It is a question of self-reliance, which does not distance us from the Americans, but makes us a more relevant partner.
Many member states were long skeptical about whether Europe, in addition to NATO, truly needs an independent defense policy and military options for action. This has changed fundamentally. It is not without a reason that the framework we are operating within today was established in the 2007 Lisbon Treaty in the form of the “Permanent Structured Cooperation,” or PESCO. But, as so often, the willingness to make the great leap and dare to change only emerged in response to internal and external pressure: an “America first” president in Washington, the pressure to consolidate in many European countries caused by the financial and euro crises, and instability stretching from North Africa across the Middle East to Ukraine. Now is the right time to establish a European defense union.
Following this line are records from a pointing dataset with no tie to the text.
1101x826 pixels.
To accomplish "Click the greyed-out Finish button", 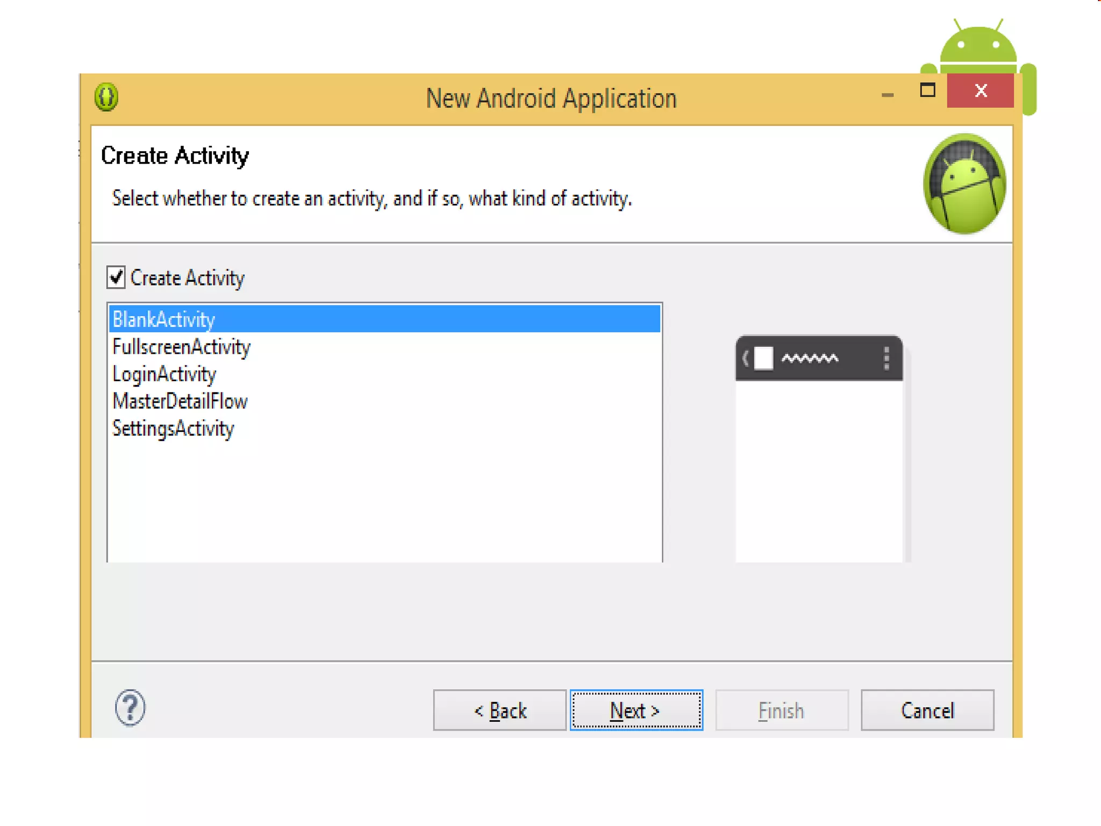I will coord(781,710).
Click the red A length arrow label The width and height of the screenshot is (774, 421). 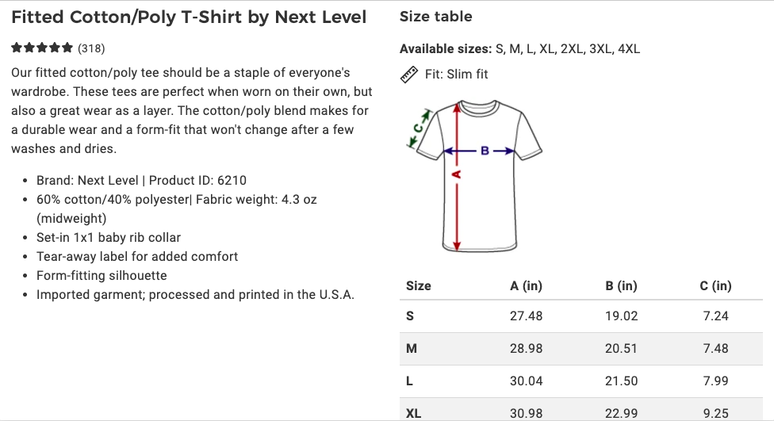[x=456, y=174]
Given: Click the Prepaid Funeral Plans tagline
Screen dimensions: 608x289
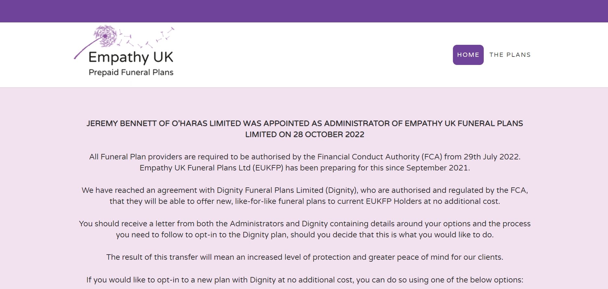Looking at the screenshot, I should 131,72.
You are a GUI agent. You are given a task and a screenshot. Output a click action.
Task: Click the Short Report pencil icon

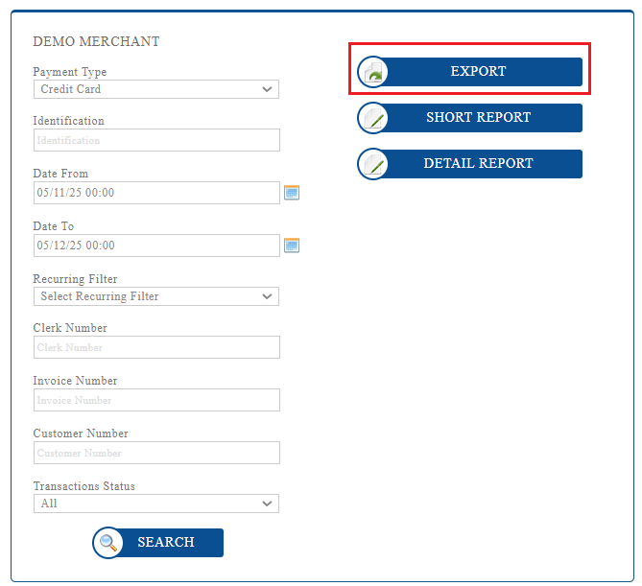[372, 118]
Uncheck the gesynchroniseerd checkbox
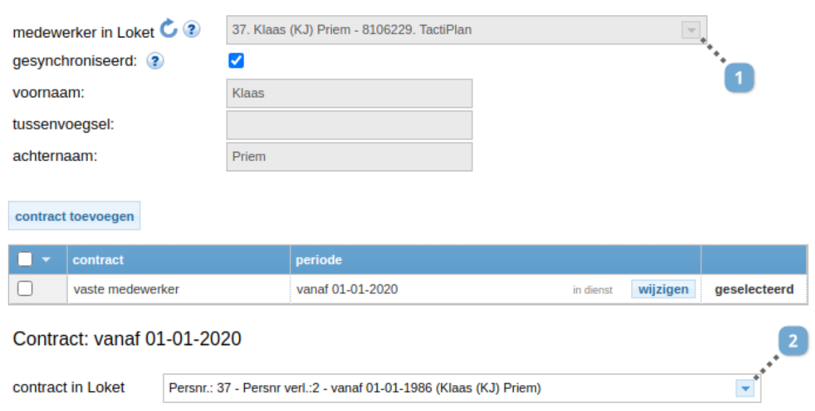The width and height of the screenshot is (815, 411). (x=236, y=61)
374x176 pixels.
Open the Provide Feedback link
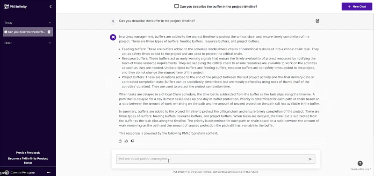[x=28, y=153]
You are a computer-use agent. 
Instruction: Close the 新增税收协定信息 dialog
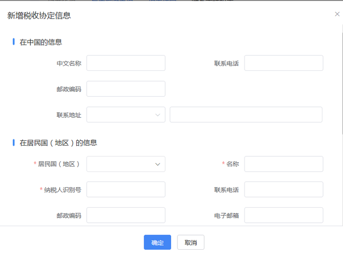pos(337,14)
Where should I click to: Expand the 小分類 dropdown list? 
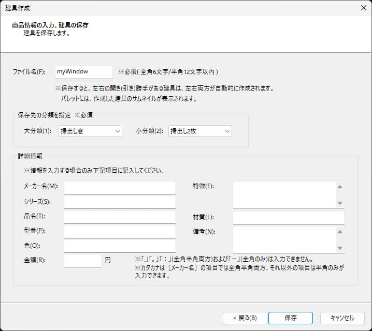[200, 131]
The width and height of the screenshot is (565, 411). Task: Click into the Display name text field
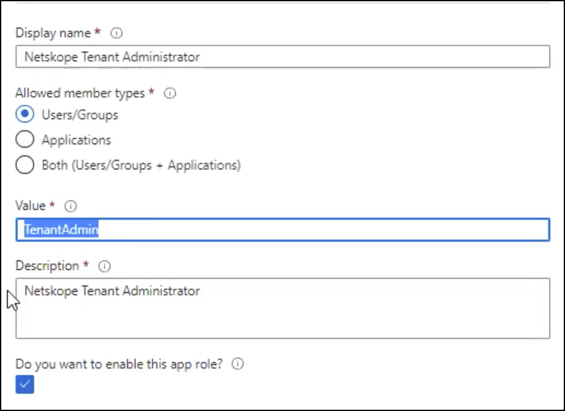tap(283, 57)
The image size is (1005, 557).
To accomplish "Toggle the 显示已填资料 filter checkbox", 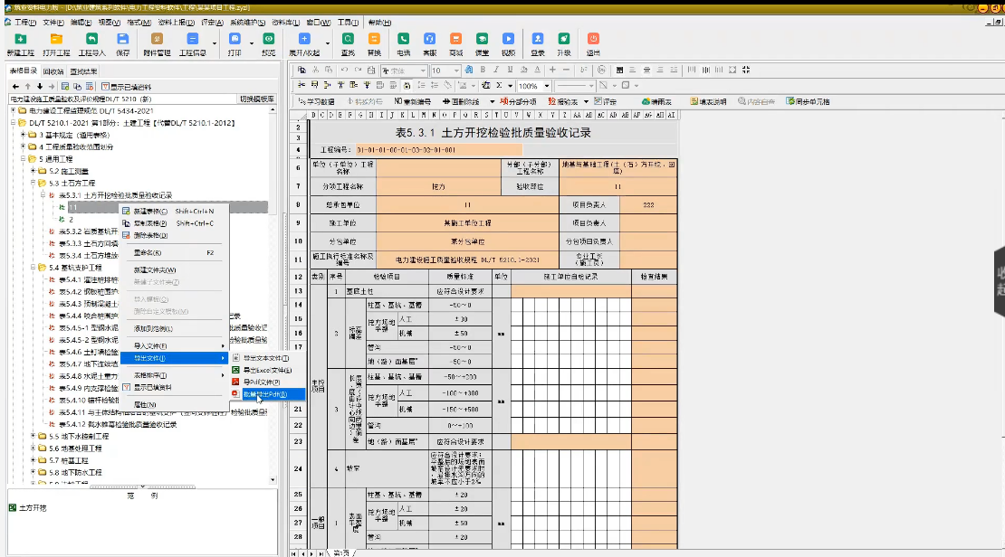I will tap(106, 87).
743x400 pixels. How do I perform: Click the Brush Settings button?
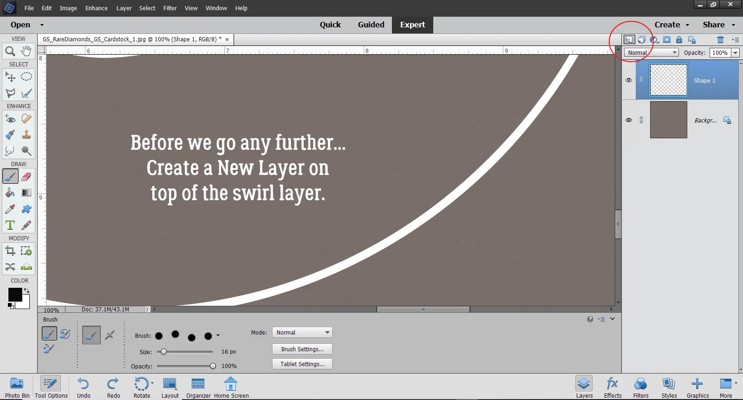tap(302, 349)
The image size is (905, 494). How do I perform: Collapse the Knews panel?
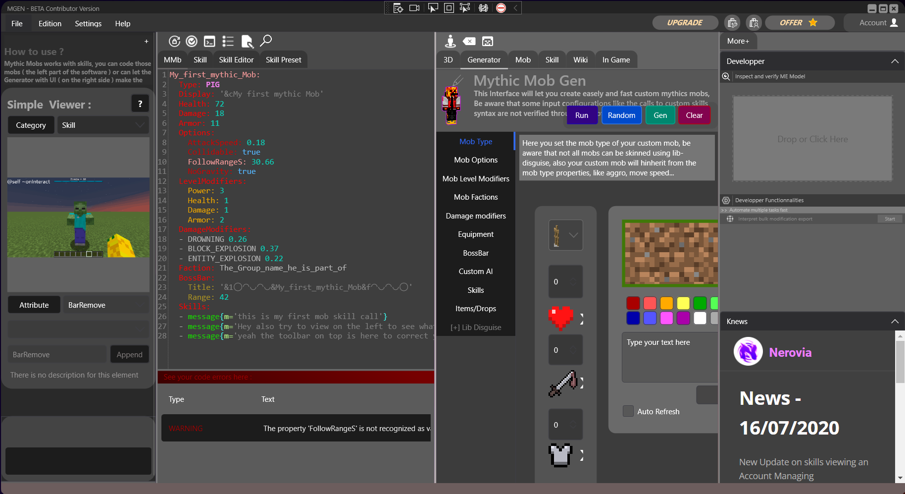[895, 322]
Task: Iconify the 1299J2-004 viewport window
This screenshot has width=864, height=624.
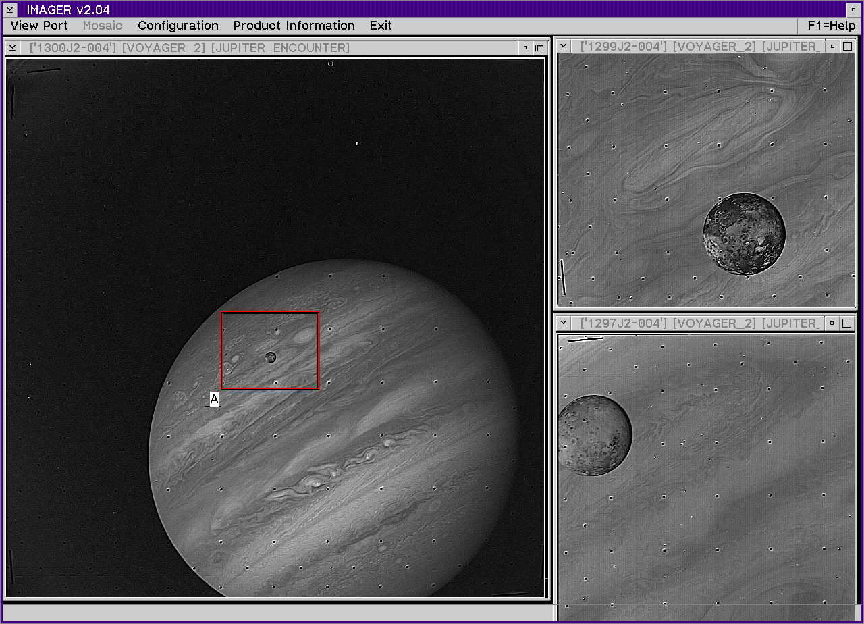Action: (832, 47)
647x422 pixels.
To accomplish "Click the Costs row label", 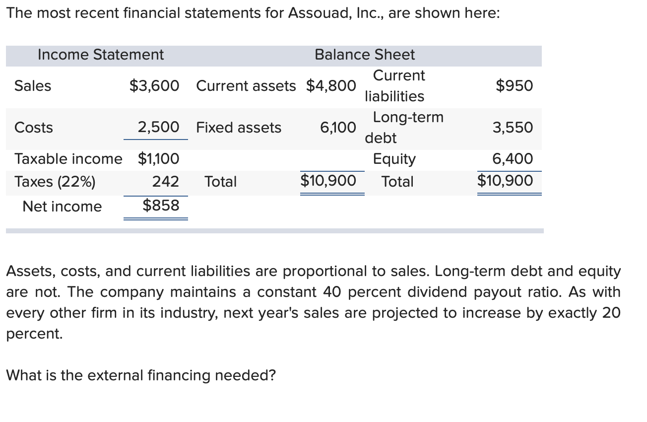I will pyautogui.click(x=34, y=128).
We presented the first concrete proposals together with France about a year ago, and Italy and Spain quickly voiced their support. In the spring, as a first milestone, we created the joint European command center for education and training missions. Now, the time has come to make decisions: In the coming weeks, EU countries will forge the rough framework of PESCO. We are writing the rules for access and participation. In doing so, we are for the first time making commitments in Europe to jointly equip ourselves, to invest smartly, to vote on the procurement of important weapons systems and, above all, to be available and ready for joint missions in case of a crisis.
In order to be concrete, we are also starting to define initial projects: joint troops that can be deployed quickly in times of crisis, better joint cyber defense, or a military logistics network that spans Europe. We are keeping the door open for all those who are truly serious about wanting to advance the European Defense Union. The number of supporters has grown rapidly since the German-French initiative was launched. In all likelihood, around 20 member states will participate in the end. They all want more than just loose, on-call cooperation, and are instead committing themselves to ambitious goals.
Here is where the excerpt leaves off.